Supplied records →
■ ■ ■

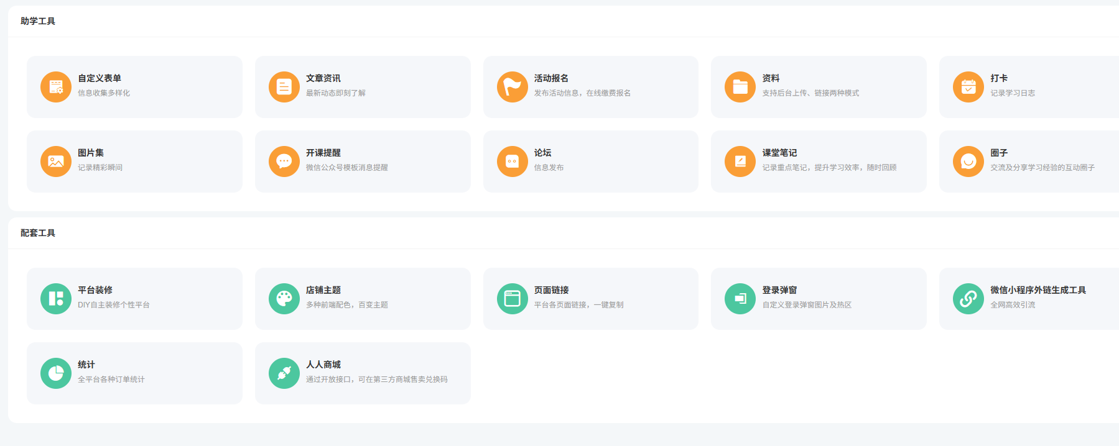Click the 统计 card title text
1119x446 pixels.
click(x=86, y=365)
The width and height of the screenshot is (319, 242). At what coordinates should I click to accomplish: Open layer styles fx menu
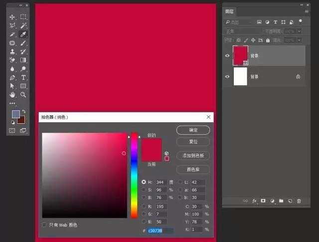pos(254,201)

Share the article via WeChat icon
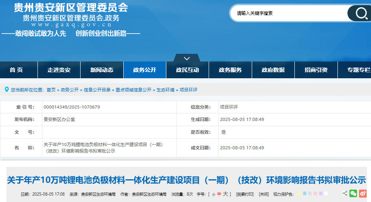pos(353,194)
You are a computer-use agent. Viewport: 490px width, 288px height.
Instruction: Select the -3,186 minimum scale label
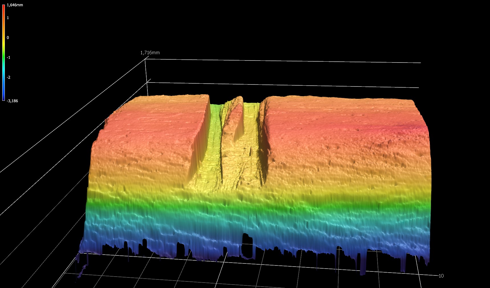[12, 101]
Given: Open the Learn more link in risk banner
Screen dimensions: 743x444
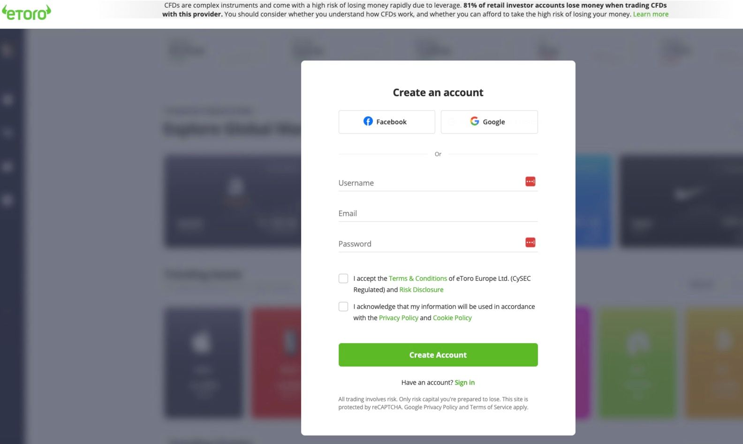Looking at the screenshot, I should coord(651,14).
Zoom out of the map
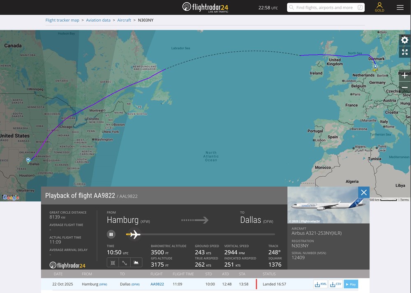 click(404, 88)
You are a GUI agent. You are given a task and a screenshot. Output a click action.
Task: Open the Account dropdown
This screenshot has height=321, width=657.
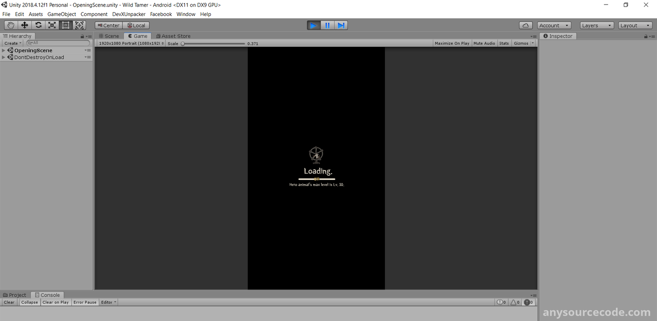(x=554, y=25)
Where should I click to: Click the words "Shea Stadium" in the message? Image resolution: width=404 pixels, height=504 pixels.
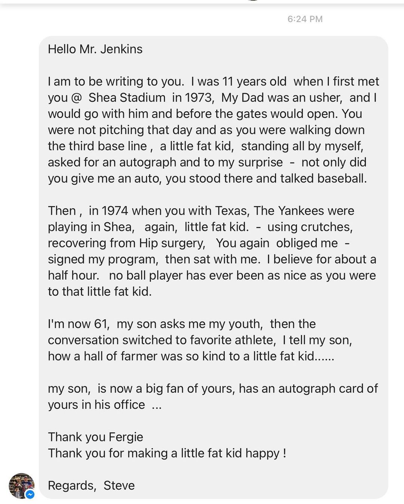pos(127,98)
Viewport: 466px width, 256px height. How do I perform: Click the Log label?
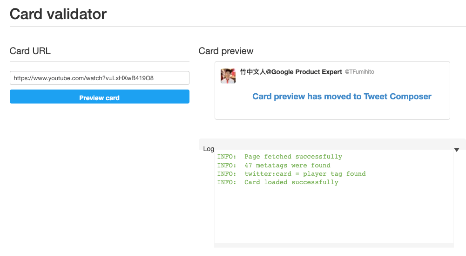[x=209, y=149]
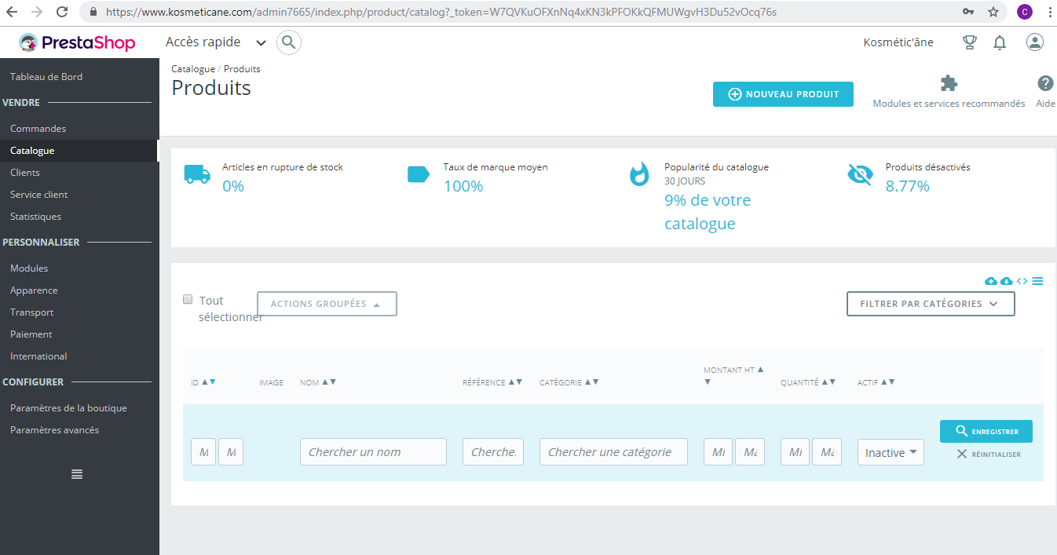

■ ■ ■

What you are asked to do → Do not copy pictures. Restate exactly the lines from the one containing "The width and" through the last line of the records.

Result below →
The width and height of the screenshot is (319, 242). At what coordinates should I click to accomplish: Open layer styles fx menu
pos(254,201)

Share the article via WeChat icon
pos(353,194)
You are a computer-use agent. Viewport: 490px width, 288px height.
Instruction: Select the -3,186 minimum scale label
[12, 101]
Given: Open the Learn more link in risk banner
Screen dimensions: 743x444
Looking at the screenshot, I should coord(651,14).
Zoom out of the map
 click(404, 88)
You are a GUI agent. You are given a task and a screenshot. Output a click action.
Task: Open the Account dropdown
This screenshot has height=321, width=657.
(x=554, y=25)
Where should I click to: Click the words "Shea Stadium" in the message? Image resolution: width=404 pixels, height=504 pixels.
pos(127,98)
Viewport: 466px width, 256px height. How do I perform: Click the Log label?
[x=209, y=149]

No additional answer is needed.